+++ Record list +++

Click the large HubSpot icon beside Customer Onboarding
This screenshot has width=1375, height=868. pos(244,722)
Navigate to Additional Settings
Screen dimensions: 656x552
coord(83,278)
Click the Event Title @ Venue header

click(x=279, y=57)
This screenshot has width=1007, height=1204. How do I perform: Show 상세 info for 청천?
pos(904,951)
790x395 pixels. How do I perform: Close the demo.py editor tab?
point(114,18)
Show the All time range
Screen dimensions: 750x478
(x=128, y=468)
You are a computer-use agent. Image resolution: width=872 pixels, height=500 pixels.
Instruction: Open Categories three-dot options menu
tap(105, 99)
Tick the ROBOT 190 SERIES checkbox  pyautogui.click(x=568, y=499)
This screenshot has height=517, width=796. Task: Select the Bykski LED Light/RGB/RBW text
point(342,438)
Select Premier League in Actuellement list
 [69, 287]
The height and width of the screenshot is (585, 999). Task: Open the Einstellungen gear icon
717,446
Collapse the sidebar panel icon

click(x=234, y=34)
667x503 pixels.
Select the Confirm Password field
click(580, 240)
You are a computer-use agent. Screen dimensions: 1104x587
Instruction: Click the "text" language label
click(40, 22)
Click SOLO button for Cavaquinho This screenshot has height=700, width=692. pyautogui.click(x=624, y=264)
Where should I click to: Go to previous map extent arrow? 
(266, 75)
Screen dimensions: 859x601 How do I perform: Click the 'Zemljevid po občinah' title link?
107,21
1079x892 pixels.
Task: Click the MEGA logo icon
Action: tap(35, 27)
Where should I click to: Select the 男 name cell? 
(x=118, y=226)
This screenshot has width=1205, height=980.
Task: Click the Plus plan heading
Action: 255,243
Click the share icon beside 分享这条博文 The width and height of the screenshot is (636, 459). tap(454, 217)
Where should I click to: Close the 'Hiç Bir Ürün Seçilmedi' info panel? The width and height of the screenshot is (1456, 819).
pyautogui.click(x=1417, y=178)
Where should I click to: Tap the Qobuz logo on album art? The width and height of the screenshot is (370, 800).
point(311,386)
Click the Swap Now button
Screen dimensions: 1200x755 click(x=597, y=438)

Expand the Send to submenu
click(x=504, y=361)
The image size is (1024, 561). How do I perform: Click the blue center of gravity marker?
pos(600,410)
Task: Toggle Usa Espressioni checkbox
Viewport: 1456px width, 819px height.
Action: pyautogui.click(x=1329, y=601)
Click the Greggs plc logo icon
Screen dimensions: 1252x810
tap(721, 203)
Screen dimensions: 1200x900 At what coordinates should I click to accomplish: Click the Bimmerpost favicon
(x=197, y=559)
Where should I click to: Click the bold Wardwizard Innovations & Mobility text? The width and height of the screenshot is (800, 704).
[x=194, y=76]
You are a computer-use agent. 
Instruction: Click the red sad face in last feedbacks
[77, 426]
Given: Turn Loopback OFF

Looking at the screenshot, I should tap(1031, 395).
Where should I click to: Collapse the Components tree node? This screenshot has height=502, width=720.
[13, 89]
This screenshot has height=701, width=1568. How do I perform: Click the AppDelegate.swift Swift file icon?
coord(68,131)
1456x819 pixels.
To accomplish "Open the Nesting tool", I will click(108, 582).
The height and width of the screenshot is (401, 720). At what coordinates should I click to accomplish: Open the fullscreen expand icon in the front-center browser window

+++

*What you will do*.
Rewrite all the items above, substituting "Where do I click to" for every occurrence of "Where should I click to" and leaving everything else as it is.

*Exercise solution*.
Click the large HubSpot icon beside Customer Onboarding
This screenshot has width=1375, height=868. pos(244,722)
Navigate to Additional Settings
Screen dimensions: 656x552
coord(83,278)
Click the Event Title @ Venue header

click(x=279, y=57)
This screenshot has width=1007, height=1204. How do I perform: Show 상세 info for 청천?
pos(904,951)
790x395 pixels. How do I perform: Close the demo.py editor tab?
point(114,18)
Show the All time range
Screen dimensions: 750x478
(x=128, y=468)
You are a computer-use agent. Image resolution: width=872 pixels, height=500 pixels.
Instruction: Open Categories three-dot options menu
tap(105, 99)
Tick the ROBOT 190 SERIES checkbox  pyautogui.click(x=568, y=499)
This screenshot has height=517, width=796. Task: Select the Bykski LED Light/RGB/RBW text
point(342,438)
Select Premier League in Actuellement list
 [69, 287]
The height and width of the screenshot is (585, 999). Task: Open the Einstellungen gear icon
717,446
Collapse the sidebar panel icon

click(x=234, y=34)
667x503 pixels.
Select the Confirm Password field
click(580, 240)
You are a computer-use agent. Screen dimensions: 1104x587
Instruction: Click the "text" language label
click(40, 22)
Click SOLO button for Cavaquinho This screenshot has height=700, width=692. pyautogui.click(x=624, y=264)
Where do I click to: Go to previous map extent arrow? 
(266, 75)
Screen dimensions: 859x601 How do I perform: Click the 'Zemljevid po občinah' title link?
107,21
1079x892 pixels.
Task: Click the MEGA logo icon
Action: tap(35, 27)
Where do I click to: Select the 男 name cell? 
(x=118, y=226)
This screenshot has width=1205, height=980.
Task: Click the Plus plan heading
Action: 255,243
Click the share icon beside 分享这条博文 The width and height of the screenshot is (636, 459). tap(454, 217)
Where do I click to: Close the 'Hiç Bir Ürün Seçilmedi' info panel? The width and height of the screenshot is (1456, 819).
pyautogui.click(x=1417, y=178)
Where do I click to: Tap the Qobuz logo on album art? The width and height of the screenshot is (370, 800).
point(311,386)
Click the Swap Now button
Screen dimensions: 1200x755 click(x=597, y=438)

Expand the Send to submenu
click(x=504, y=361)
The image size is (1024, 561). How do I perform: Click the blue center of gravity marker?
pos(600,410)
Task: Toggle Usa Espressioni checkbox
Viewport: 1456px width, 819px height.
Action: pyautogui.click(x=1329, y=601)
Click the Greggs plc logo icon
Screen dimensions: 1252x810
tap(721, 203)
Screen dimensions: 1200x900 At what coordinates should I click to accomplish: Click the Bimmerpost favicon
(x=197, y=559)
Where do I click to: Click the bold Wardwizard Innovations & Mobility text? The width and height of the screenshot is (800, 704).
[x=194, y=76]
You are a computer-use agent. 
Instruction: Click the red sad face in last feedbacks
[77, 426]
Given: Turn Loopback OFF

Looking at the screenshot, I should tap(1031, 395).
Where do I click to: Collapse the Components tree node? This screenshot has height=502, width=720.
[13, 89]
This screenshot has height=701, width=1568. How do I perform: Click the AppDelegate.swift Swift file icon?
coord(68,131)
1456x819 pixels.
To accomplish "Open the Nesting tool", I will click(108, 582).
The height and width of the screenshot is (401, 720). At what coordinates should I click to accomplish: Open the fullscreen expand icon in the front-center browser window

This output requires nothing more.